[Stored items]
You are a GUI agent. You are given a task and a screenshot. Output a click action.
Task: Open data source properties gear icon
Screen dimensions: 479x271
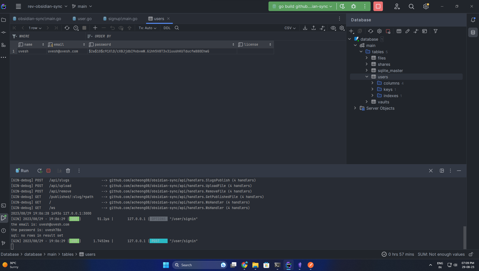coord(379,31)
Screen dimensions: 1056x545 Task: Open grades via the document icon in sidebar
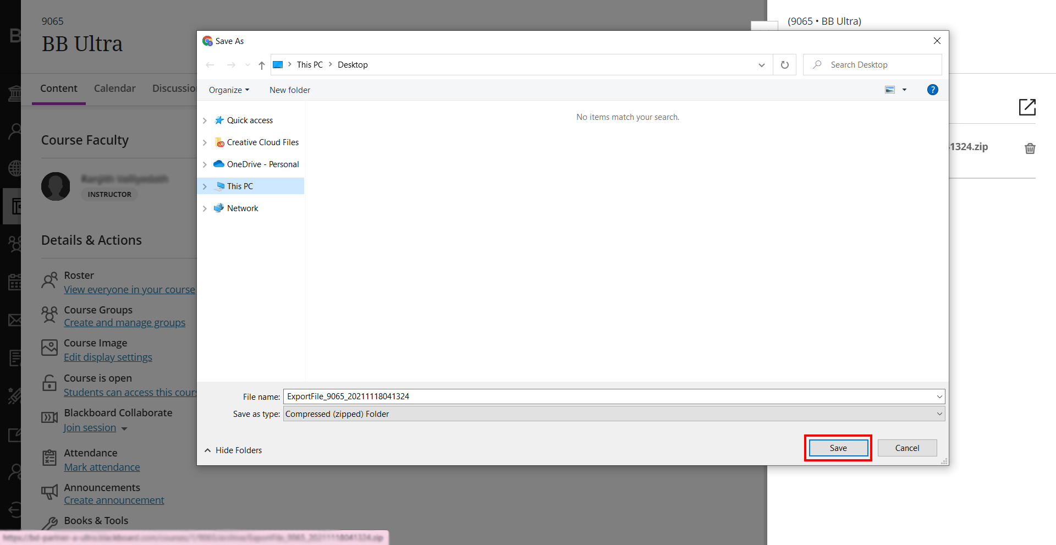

## [Instructions for the task]
An exact copy of the records above is required, leaving out the pictures.

## [Solution to this problem]
You are a GUI agent. You are given a task and a screenshot. Output a click action.
Task: Open data source properties gear icon
Screen dimensions: 479x271
coord(379,31)
Screen dimensions: 1056x545 Task: Open grades via the document icon in sidebar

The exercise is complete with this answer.